__Brano dell'esercizio__
========================================================================
Dato il contesto e il carattere ufficiale dell’opera, una vera commissione papale con il placet dell’imperatore barbarico d’Occidente, non ci si poteva aspettare altro che un’iconografia trionfale, fortemente connessa sia con la tradizione romana classica, sia e soprattutto con il linguaggio approntato per le prime basiliche del IV-inizio V secolo, di cui abbiamo notizie dirette o indirette: San Pietro, il mausoleo di Costantina, Santa Pudenziana. In questi luoghi Cristo si presenta in maestà, con il volto barbato e maturo e veste dorata e imperiale, nell’atto del trasferire la legge o le chiavi a san Pietro o dell’essere acclamato dal collegio apostolico.
========================================================================
__Dati disponibili__
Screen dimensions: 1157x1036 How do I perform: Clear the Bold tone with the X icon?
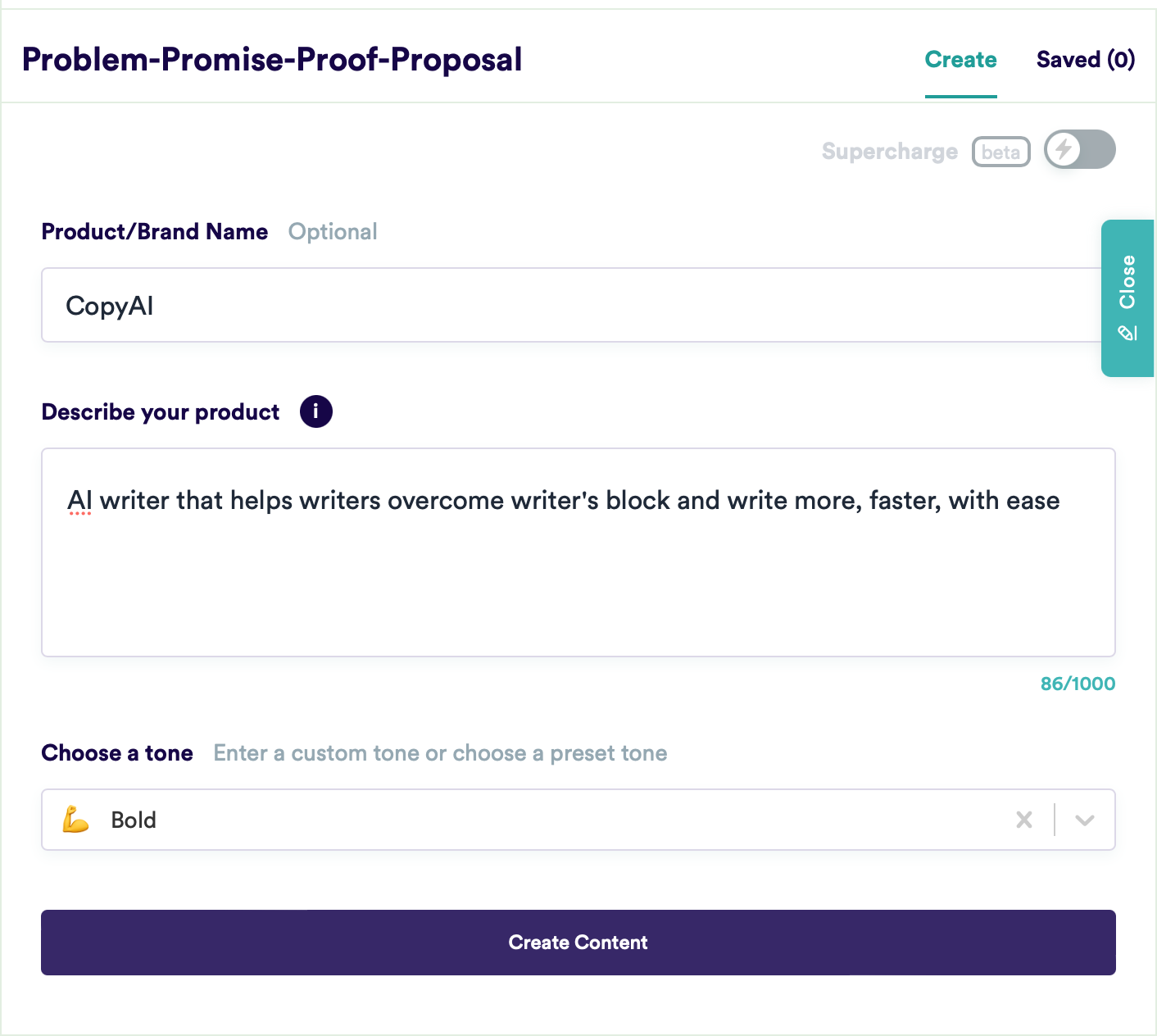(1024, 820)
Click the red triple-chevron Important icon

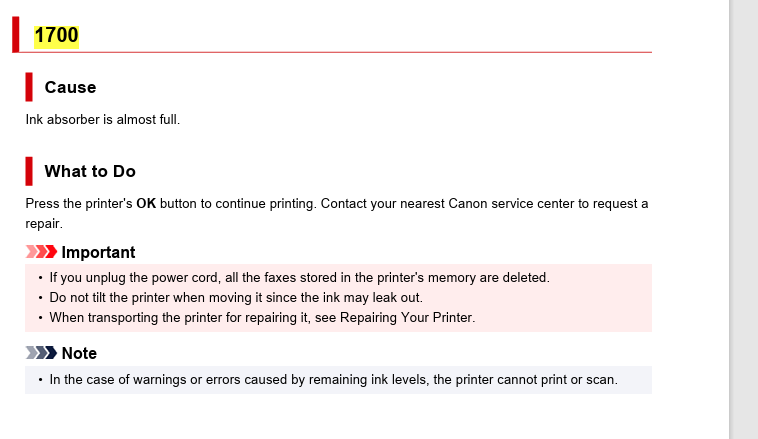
========================================================================
__Azione richiesta 1__
Quali luoghi indica il brano sull'iconografia trionfale come esempi delle prime basiliche del IV-inizio V secolo?
__Azione richiesta 2__
Riprendi il brano sull'iconografia trionfale e proseguilo a partire dalla sua ultima frase.
Il materiale non è necessario per lo svolgimento.

__Risposta finale 1__
San Pietro, il mausoleo di Costantina e Santa Pudenziana.

__Risposta finale 2__
L’autorità di Cristo

Il Cristo di Santi Cosma e Damiano ricalca proprio questi temi e questi schemi iconografici nel presentarsi con il volto maturo e con la veste ufficiale imperiale, inondata di luce dorata. In mano ha il rotulo della legge e con l’altra compie il gesto dell’adlocutio, quello ispirato al discorso solenne dell’imperatore e segno dell’auctoritas che promanava dalla sua parola. Un’autorità che i cristiani trasferiscono a chi, unico, può esprimere la Parola, quella vera, che non tradisce.

Ai suoi lati Pietro e Paolo, in abiti solenni, prendono il posto dei dignitari nel cerimoniale di corte. I loro gesti di acclamazione servono anche a presentare al cospetto dell’imperatore i santi Cosma e Damiano, che cingono con l’altro braccio. Ai margini sono un altro santo orientale, san Teodoro, e, a sinistra, il papa Felice IV, che offre il modello della chiesa.

Ma l’interpretazione della scena non si ferma qui, perché altri elementi inseriti nella composizione, il contesto in cui sono posti e il movimento compiuto dalla figura maestosa di Gesù aggiungono ulteriori livelli di lettura e associano il momento raffigurato a quello dell’Ascensione, narrato dagli Atti degli Apostoli (1, 9-11).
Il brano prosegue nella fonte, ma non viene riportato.